Please consider joining their ranks as our supporter. Our mission is to promote biblical literacy for the laity and biblical fluency for clergy and Church teachers. We provide free online Bible studies. We travel to train catechists in leading Bible-study groups. We sponsor annual academic conferences, clergy conferences, pilgrimages, and other educational events. We publish an annual journal, a monograph series, and a monthly newsletter. We also make available, absolutely free, weekly homily helps, based on the lectionary. We post them in English and Spanish, and broadcast them, too, in both languages. We are currently having all our free online studies translated into Spanish.
Visit our website and you’ll see that our methods are rooted in the Fathers, the ancient liturgies, and the great Tradition.
When you give to the St. Paul Center, you do a lot of good for the world. You make my day. And you free me up for blogging instead of begging!

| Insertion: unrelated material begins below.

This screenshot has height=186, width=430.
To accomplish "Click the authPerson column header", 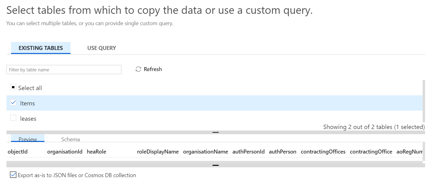I will point(282,152).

Bryn Mawr Classical Review reviews a new collection of lives of St. Daniel of Sketis (Lower Egypt, sixth century). “Daniel is portrayed in these stories as one who has a supernatural capacity to discern secret holiness, to recognize and identify those who are called kruptoi douloi, or secret servants. A common phrase running through these stories is that ‘God knows how many secret servants he has.'”
Roger Pearse is floating an idea for “an ANF for the new millennium.” And he wants to know what you think. Do drop in.
At Christianity Today, evangelical scholar Darrell Bock suggests a good apologetic approach to the next media-hyped pseudo-history.
Not long ago, topics like textual criticism and the extra-biblical Gospels elicited yawns from my seminary students. I went through the obligatory motions of covering these staples of New Testament study, knowing that no matter how hard I tried, questions would be rare and engagement minimal.
All that has changed. Topics like the James ossuary and the Gospel of Judas have hit Times Square, not only pricking the attention of seminary students, but also garnering coverage from journalists and culture-watchers, from CBS News’s traditional news team to 360 Degrees’s Anderson Cooper.
In the last five years, numerous books on early Christian history have made the bestseller lists. Specials on figures like Jesus and Constantine are produced at a rate that could fill historical cable channels around the clock. And when People magazine weighs in on movies like The Passion of the Christ, you know something new is happening in the world of religion news.
We are seeing a growing public interest in Jesus and the early church. There are two kinds of presentations on these topics: scholarly books and “new find” announcements. Both kinds need our attention because the way this information is released is changing, making it more difficult to tell the difference between fact and fiction. Every Christmas and Easter season, a “blockbuster” story proclaims the need to redefine Christianity. (This Christmas season, the media is touting a book by liberal scholars Marcus Borg and John Dominic Crossan titled, The First Christmas: What the Gospels Really Teach About Jesus’s Birth.) …
How should the church respond?…
A few months back, I posted a review of Bock’s The Missing Gospels: Unearthing the Truth Behind Alternative Christianities.